• WHAT IS REQUIRED: Starting at the line that contains "Screen dimensions: 1456x814", quote each line exactly through the last line of the entries, both included.

• THE INPUT:
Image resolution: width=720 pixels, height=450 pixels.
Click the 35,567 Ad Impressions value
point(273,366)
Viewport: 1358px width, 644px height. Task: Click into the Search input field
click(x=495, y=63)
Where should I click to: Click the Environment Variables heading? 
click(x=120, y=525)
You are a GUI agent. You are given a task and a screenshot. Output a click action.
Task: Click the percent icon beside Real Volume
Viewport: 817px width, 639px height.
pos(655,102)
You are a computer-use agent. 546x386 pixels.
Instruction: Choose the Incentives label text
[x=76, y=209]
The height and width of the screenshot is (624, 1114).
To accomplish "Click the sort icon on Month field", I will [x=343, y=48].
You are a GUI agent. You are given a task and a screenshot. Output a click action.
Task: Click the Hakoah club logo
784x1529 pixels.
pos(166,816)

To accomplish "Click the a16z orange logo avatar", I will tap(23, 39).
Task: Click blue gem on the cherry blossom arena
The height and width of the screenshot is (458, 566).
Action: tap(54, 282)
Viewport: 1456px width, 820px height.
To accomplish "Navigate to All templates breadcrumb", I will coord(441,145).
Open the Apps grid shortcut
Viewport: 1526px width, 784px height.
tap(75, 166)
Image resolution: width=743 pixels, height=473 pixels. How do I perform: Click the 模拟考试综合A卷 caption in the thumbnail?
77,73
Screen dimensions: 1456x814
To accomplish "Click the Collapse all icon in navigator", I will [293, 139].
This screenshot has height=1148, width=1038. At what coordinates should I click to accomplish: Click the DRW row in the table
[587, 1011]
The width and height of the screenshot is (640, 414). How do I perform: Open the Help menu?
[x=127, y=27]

• EXERCISE OUTPUT:
Screen dimensions: 1456x814
To accomplish "Click the Collapse all icon in navigator", I will [293, 139].
This screenshot has height=1148, width=1038. At what coordinates should I click to accomplish: Click the DRW row in the table
[587, 1011]
The width and height of the screenshot is (640, 414). How do I perform: Open the Help menu?
[x=127, y=27]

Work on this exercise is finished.